Michael Caine - Korean War Veteran
Michael Caine is one of the most well-known and highly-regarded British actors of the 20th and 21st centuries. He is famous for roles in movies like Zulu, Get Carter, The Eagle Has Landed, The Italian Job, Austin Powers in Goldmember, Christopher Nolan's Batman films, and a host of others spanning an acting career of 70 years.
While he has become a household name across the globe, a fact that many people don't know about Michael Caine is that he served in the British Army and saw combat in the Korean War. It was a harrowing experience for the actor and one that would scar him for many years.
Caine's birth name was Maurice Joseph Micklewhite, and he was born in 1933 in South London to a working-class family. Caine's father fought in the Second World War. His family, including the young Maurice (Michael), was evacuated from London due to the risk of bombing by the Luftwaffe.
After gaining his School Certificate at the age of sixteen, he worked for a time as a messenger and filing clerk for a film company in order to a get a foot into the door of the industry.
He was called up for national service from 1952 to 1954. He served with the British Army's Royal Fusiliers, an infantry regiment.
At first, he was posted to serve with the British Army of the Rhine (BAOR), the British occupation force that had been stationed in Germany after the end of the Second World War. However, after serving there for a few months, he opted to transfer to Korea where a war was raging.
Going into combat would turn out to be an experience that would change Caine forever.
Caine landed at Kure, in southern Japan, and underwent two weeks of combat training. After this, he was sent to the South Korean front, near Pusan.
The front was unlike anything Caine had ever experienced. There were hordes of rats and vast swarms of mosquitoes as well as the ever-present stink of human excrement used to fertilize the fields. And, of course, there was the presence of thousands of North Korean and Chinese soldiers hell-bent on killing Caine and every other opposing soldier there.
He spent his first few nights in a trench on a hill around a mile from the Chinese lines. On his very first night, he witnessed a Chinese attack on a position to his left. He watched with both awe and horror as the Chinese troops – who were clearly unafraid of death and fanatical in their cause – charged headlong into machine gunfire.
He would end up being on the receiving end of more than one of these charges while manning an American .30 caliber machine gun. Some nights he would go out on patrol, and these were the most terrifying experiences he underwent in Korea.
Sometimes, the enemy bombardment of the trenches would continue for up to 24 hours without pause. Caine would simply lie in his camp bed in the bunker, listening to the shells whining and exploding, and wonder how he was going to get out alive.

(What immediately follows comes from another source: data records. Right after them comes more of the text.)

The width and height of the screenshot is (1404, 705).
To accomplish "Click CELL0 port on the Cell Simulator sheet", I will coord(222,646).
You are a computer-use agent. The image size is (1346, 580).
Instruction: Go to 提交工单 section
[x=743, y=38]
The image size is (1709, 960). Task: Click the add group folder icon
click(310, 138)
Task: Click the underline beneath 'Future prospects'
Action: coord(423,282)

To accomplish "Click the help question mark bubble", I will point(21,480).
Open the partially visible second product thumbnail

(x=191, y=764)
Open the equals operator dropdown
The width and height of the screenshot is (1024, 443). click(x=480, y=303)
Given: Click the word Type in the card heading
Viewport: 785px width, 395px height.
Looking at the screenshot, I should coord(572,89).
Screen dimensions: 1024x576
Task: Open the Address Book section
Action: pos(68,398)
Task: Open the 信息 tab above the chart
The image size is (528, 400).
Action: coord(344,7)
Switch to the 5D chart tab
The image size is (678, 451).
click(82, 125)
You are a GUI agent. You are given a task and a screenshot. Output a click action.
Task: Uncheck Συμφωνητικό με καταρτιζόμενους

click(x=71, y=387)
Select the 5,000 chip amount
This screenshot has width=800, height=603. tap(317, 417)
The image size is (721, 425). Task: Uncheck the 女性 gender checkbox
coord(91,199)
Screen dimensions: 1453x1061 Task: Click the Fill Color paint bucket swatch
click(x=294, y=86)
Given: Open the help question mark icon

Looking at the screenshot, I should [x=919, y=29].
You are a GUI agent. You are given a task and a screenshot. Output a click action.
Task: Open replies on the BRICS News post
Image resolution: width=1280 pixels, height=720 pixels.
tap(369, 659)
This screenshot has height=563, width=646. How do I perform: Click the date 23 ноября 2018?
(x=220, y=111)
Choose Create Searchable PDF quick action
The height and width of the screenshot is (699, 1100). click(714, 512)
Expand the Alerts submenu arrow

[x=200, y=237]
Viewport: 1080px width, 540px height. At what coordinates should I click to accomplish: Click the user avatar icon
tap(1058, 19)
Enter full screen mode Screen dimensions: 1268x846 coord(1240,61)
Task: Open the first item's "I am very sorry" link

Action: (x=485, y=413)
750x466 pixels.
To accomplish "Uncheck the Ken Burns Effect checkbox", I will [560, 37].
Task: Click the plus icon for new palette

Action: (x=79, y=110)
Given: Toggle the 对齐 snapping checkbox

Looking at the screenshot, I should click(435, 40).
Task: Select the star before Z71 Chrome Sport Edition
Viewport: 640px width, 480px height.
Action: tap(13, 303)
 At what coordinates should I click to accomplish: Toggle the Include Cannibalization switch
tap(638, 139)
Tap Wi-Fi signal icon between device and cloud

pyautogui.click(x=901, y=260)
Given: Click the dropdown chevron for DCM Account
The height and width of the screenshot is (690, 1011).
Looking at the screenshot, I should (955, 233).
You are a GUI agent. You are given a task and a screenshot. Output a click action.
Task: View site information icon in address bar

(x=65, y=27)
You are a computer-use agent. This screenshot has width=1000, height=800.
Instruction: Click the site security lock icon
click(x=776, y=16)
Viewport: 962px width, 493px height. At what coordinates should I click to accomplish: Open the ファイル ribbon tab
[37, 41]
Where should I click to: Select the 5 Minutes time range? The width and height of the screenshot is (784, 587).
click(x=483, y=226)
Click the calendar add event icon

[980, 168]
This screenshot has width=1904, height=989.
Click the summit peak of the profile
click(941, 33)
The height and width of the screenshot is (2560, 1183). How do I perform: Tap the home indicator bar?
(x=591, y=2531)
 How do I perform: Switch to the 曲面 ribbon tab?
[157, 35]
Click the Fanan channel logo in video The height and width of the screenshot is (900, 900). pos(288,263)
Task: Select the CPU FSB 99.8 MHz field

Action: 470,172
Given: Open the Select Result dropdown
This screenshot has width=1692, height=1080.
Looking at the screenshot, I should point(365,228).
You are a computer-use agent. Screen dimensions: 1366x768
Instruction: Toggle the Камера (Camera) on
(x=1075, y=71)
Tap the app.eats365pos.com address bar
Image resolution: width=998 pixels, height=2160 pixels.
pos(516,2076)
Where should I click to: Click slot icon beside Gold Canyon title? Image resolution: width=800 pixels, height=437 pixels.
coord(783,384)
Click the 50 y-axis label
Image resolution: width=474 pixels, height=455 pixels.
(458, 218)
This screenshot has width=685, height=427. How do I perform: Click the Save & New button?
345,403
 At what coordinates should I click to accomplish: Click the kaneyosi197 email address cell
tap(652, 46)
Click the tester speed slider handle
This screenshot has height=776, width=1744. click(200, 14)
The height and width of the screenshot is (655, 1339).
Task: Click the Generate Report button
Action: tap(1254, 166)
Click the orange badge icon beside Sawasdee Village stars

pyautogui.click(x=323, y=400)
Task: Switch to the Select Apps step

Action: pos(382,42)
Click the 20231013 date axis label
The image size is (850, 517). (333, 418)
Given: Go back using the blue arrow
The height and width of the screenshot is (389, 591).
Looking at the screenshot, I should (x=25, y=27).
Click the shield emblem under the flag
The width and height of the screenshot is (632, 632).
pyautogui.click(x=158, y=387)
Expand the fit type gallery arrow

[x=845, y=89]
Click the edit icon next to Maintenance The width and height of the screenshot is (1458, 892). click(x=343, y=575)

On one occasion, he came alarmingly close to being killed. Caine and two other men were out on patrol, creeping through the elephant grass at night. They suddenly heard the tell-tale clicking of rifle bolts snapping shut all around them, accompanied by hushed voices speaking excitedly in Chinese.
They were surrounded and heavily outnumbered, and all three men were convinced they were about to die.
In that moment, however, Caine recalls that he felt no fear. He “decided that whoever was going to take [their] lives were going to pay dearly.” So the three of them charged, roaring maniacally, at the voices.
The Chinese opened up but were firing at the place where Caine and his companions had been a few seconds earlier, not where they were running to. The British mortars spotted the Chinese muzzle-flares in the darkness and opened up, scattering the enemy. Caine and his friends managed to get back to British lines and lived to fight another day.
Caine stated that as the child of a working family who had grown up poor, he had been sympathetic to communism prior to his experience in Korea. But after he had fought the fanatical proponents of communism and saw firsthand how it dehumanized people, he changed his mind about it and came to greatly oppose the idea.
All in all, he was in Korea for a year. He spent six weeks at a time in the trenches followed by two weeks in Seoul for R&R, during which time many of his fellow soldiers were infected with gonorrhea. Caine, due to his refusal to see prostitutes, never contracted the disease.
He left Korea a profoundly changed man, grateful at having survived the war. He had been forced to grow up very quickly, and he'd learned a lot about himself and the world. He used his military experience in a number of roles in which he played military men and, despite his humble background, ended up becoming an icon of British and international film.
Caine, currently 86 years old, is still acting and has no plans to retire.